Pfizer condannata a risarcire: il suo farmaco contro il Parkinson causa ludopatia e ipersessualità

Ludopatia e ipersessualità sono questi gli effetti provocati dal farmaco contro il Parkinson di Pfizer. A condannare il colosso farmaceutico è la Corte d’Appello di Milano che ha così confermato la sentenza di primo grado che aveva condannato l’azienda farmaceutica a risarcire circa 200mila euro per danni morali e circa 300mila euro per danni economici. Oltre, ovviamente, agli interessi. Nonostante le conseguenze indesiderate e note, nel foglio illustrativo del farmaco Cabases, neanche traccia. Eppure il paziente, che ha assunto Cabases dal 2001 al 2006. in cinque anni ha sviluppato iper sessualità e acquistato 1.802 carte di credito usa e getta per giocare online e sottratto oltre 100mila euro all’azienda per cui lavorava. Al punto da essere licenziato e costringere l’azienda ad aggiungere sul foglietto illustrativo gli effetti solo a partire dal 2007.

Pfizer è stata così obbligata a risarcire. Per la Corte d’Appello qualunque azienda farmaceutica per discolparsi deve “dimostrare la rigorosa osservanza di tutte le sperimentazioni e i protocolli previsti dalla legge prima della produzione e della commercializzazione del farmaco” e, come confermato anche dalla Cassazione “di aver fornito un’adeguata informazione circa i possibili effetti indesiderati dallo stesso, aggiornandola, se necessario, in relazione all’evoluzione della ricerca”.

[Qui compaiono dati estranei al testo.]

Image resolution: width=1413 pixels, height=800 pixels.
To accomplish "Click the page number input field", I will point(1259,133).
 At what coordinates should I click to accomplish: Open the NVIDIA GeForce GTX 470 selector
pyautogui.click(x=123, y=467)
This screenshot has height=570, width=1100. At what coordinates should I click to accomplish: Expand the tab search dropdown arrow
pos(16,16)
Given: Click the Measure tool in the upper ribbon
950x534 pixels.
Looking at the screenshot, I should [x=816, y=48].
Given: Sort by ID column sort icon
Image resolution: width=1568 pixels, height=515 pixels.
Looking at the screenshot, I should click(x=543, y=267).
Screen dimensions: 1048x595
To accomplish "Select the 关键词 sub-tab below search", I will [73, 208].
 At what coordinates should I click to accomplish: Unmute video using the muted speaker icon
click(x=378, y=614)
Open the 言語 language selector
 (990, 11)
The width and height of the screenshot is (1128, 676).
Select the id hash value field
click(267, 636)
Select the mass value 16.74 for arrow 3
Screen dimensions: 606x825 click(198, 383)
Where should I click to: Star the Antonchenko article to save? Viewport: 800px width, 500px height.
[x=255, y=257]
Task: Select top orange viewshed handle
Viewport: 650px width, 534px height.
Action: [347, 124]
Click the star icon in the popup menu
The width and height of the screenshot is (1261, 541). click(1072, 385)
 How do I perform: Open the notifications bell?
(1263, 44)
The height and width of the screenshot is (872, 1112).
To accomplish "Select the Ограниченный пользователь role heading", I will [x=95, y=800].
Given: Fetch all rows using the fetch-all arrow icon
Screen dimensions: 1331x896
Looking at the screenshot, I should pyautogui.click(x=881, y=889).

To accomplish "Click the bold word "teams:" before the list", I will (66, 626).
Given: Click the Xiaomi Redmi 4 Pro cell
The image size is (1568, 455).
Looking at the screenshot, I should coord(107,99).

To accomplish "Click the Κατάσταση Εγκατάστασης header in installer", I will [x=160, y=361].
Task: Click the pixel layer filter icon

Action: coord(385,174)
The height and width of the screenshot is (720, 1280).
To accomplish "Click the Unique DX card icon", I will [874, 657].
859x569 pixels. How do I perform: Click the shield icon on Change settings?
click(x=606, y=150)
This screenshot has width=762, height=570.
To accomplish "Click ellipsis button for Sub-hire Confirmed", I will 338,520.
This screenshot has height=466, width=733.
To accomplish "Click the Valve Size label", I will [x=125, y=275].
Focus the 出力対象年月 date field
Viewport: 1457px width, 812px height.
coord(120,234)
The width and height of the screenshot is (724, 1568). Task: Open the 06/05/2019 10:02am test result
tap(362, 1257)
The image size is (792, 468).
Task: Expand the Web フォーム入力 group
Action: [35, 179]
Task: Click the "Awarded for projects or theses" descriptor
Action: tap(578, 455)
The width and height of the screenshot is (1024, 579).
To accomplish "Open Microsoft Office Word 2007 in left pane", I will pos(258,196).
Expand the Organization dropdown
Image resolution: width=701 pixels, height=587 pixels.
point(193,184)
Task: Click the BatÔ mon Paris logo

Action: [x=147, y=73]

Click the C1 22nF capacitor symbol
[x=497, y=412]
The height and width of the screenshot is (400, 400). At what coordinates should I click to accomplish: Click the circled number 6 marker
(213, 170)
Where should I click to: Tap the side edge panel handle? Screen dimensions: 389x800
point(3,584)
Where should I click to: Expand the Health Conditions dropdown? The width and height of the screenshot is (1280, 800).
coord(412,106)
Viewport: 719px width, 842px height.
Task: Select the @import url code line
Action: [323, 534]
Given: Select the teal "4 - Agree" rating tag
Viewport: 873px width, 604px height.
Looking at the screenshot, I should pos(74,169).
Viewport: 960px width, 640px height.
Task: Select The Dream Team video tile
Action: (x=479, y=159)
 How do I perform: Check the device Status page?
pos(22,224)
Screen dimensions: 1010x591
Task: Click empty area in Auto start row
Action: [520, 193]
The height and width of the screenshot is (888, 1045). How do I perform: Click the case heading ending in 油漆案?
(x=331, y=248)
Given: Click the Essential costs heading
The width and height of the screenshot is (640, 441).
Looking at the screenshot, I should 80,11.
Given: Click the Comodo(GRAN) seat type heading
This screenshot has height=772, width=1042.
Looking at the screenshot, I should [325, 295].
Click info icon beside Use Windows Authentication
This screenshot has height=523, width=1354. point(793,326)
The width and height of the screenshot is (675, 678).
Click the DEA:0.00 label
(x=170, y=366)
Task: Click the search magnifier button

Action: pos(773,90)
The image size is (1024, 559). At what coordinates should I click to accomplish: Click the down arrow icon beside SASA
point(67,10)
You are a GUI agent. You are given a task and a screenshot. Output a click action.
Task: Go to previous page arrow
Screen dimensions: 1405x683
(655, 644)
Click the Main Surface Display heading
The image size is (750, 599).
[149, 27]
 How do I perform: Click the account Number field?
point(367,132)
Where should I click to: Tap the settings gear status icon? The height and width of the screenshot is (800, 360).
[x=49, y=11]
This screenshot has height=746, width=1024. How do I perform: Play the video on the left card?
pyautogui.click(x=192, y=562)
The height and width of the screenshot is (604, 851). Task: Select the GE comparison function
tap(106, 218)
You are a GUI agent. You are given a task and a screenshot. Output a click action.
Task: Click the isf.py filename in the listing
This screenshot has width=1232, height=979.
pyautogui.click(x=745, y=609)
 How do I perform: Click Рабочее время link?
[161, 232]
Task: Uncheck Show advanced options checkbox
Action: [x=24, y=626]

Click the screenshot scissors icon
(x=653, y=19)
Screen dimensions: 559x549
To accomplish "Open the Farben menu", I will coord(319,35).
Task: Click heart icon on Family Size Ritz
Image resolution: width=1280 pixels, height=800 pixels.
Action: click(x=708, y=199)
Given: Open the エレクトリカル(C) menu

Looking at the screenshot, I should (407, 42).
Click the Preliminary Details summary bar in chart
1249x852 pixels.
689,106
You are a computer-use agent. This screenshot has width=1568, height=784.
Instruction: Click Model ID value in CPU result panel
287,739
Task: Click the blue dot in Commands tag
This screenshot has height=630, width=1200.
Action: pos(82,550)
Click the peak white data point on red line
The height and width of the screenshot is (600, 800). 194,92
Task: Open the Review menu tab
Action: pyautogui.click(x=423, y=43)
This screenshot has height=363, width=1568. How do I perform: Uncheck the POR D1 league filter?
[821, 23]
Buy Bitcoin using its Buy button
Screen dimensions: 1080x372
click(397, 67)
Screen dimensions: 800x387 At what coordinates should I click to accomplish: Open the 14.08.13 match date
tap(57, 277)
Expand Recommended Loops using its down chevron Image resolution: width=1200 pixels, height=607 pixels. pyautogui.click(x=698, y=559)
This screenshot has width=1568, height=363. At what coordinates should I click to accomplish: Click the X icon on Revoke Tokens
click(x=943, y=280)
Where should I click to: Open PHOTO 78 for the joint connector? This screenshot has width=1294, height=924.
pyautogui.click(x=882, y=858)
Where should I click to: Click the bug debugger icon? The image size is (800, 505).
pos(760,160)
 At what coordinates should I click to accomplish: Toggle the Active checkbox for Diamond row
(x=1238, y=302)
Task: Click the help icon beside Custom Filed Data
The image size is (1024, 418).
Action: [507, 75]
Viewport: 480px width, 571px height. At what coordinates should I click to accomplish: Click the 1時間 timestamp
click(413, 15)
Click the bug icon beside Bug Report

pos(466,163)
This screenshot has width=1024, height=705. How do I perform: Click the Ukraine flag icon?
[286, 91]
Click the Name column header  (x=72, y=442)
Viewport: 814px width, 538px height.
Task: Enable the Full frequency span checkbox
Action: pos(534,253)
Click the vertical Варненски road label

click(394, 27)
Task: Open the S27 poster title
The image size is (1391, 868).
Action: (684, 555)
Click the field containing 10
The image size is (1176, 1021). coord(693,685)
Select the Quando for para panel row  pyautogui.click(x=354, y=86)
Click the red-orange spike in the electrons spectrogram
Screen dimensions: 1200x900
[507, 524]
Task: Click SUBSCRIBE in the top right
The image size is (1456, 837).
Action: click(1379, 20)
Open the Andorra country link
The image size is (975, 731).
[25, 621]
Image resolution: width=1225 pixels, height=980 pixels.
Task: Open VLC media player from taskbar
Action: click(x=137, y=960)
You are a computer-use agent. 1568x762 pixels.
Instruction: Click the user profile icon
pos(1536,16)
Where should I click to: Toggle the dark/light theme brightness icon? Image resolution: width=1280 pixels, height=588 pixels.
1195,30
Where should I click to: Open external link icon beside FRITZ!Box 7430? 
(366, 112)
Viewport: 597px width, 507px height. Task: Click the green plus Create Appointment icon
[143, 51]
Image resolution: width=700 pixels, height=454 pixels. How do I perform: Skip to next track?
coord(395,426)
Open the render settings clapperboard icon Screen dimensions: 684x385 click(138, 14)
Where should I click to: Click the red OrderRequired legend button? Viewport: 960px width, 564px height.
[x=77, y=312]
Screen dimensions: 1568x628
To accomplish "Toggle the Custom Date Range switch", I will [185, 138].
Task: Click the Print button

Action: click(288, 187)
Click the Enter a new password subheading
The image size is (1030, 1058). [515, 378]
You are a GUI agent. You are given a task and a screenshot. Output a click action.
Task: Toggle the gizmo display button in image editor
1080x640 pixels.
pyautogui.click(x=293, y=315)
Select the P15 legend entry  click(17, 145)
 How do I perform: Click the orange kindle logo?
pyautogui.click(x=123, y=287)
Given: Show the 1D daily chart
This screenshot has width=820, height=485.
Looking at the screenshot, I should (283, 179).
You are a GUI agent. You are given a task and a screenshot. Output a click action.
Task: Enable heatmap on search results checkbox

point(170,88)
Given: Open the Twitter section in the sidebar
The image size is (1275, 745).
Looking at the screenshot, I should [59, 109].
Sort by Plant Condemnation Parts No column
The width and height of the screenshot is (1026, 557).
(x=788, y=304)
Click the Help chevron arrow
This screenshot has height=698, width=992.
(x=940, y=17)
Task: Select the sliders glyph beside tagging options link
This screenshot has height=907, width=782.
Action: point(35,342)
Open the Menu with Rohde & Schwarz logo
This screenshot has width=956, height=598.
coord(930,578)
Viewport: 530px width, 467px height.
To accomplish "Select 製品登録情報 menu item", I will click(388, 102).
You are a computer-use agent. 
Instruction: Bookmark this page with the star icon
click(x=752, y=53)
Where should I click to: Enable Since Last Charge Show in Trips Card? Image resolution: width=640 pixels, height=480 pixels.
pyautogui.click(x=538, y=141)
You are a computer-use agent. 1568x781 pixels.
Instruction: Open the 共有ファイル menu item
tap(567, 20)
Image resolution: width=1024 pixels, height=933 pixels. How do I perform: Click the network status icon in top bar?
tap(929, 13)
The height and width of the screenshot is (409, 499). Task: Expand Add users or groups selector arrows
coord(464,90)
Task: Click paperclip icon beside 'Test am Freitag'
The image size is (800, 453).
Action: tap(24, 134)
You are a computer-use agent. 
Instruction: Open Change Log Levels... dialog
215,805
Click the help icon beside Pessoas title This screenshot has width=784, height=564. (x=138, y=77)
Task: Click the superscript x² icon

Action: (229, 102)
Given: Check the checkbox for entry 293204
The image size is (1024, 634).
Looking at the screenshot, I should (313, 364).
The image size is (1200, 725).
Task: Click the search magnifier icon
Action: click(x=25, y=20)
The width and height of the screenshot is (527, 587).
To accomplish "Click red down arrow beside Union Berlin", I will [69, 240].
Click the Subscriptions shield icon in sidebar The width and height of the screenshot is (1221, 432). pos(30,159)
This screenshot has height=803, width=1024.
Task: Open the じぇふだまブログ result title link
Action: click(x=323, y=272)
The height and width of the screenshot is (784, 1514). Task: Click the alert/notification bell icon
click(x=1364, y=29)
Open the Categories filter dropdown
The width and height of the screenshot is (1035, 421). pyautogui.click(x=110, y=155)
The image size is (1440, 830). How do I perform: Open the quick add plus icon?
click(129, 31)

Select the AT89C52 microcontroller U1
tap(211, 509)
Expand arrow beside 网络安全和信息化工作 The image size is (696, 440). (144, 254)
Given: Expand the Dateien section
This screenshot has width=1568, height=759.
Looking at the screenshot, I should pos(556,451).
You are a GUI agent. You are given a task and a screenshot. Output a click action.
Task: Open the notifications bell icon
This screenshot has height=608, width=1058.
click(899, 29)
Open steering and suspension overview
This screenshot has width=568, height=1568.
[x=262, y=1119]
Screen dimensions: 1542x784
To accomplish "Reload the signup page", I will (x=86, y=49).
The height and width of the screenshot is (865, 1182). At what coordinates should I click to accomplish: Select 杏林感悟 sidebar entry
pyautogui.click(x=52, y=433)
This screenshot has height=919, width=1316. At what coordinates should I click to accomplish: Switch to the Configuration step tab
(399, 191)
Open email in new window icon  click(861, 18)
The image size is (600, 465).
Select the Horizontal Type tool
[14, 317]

“Non abbiamo mai messo in dubbio l’ottima azione sotto il profilo medico, riconosciuta anche dal nostro cliente – mette però le mani avanti Stefano Bertone, uno dei legali del paziente – ma semplicemente il difetto per mancanza di una qualità fondamentale, ovvero l’indicazione in foglietto illustrativo delle reazioni avverse: gli utilizzatori devono sempre conoscerlo in anticipo, i foglietti illustrativi non sono tutti uguali”.